▶ [Aim of the exercise] Once every line in the data that follows has been checked for the word "Policy", give only the number of lines that hold it.

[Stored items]
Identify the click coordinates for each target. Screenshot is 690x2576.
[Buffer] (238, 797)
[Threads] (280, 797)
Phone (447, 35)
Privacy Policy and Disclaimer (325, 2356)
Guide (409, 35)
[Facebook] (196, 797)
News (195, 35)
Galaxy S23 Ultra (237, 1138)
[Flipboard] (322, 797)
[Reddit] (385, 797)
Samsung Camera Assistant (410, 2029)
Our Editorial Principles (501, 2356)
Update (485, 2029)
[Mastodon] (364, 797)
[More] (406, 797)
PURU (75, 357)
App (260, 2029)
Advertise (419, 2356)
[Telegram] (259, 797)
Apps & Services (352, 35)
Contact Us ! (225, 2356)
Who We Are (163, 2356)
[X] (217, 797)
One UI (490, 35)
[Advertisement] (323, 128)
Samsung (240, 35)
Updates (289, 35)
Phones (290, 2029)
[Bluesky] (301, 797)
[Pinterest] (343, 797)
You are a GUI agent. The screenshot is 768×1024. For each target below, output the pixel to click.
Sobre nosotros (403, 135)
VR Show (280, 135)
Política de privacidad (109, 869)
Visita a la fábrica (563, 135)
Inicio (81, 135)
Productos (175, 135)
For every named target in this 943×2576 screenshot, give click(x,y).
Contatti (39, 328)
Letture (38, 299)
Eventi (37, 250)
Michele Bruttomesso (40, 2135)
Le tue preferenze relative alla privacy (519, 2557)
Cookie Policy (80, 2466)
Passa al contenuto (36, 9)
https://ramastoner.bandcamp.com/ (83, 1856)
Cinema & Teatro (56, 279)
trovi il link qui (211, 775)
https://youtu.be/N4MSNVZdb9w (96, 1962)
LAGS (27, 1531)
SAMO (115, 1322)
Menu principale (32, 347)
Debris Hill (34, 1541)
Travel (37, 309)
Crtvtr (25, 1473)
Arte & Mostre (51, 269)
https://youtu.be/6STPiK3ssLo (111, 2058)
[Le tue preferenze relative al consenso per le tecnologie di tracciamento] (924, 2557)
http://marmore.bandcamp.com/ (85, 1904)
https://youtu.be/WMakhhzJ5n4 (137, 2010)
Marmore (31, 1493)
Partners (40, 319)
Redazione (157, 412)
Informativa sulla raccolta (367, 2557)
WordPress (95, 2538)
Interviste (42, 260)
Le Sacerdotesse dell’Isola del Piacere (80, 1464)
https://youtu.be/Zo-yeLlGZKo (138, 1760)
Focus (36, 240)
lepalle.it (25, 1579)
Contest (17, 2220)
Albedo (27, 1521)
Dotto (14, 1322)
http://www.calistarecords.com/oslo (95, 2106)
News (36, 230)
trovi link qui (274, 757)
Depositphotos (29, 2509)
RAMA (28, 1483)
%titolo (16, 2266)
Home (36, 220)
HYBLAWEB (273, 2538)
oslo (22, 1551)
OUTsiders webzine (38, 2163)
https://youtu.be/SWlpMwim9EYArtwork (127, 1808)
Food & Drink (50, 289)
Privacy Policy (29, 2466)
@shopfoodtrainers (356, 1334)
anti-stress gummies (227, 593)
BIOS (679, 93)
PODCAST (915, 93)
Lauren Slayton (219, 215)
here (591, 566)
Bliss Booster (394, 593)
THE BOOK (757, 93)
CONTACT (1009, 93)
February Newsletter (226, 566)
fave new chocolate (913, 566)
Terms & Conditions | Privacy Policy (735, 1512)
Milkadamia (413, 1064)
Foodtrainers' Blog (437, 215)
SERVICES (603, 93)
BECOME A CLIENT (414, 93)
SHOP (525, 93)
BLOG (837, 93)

▶ [Written answer] 4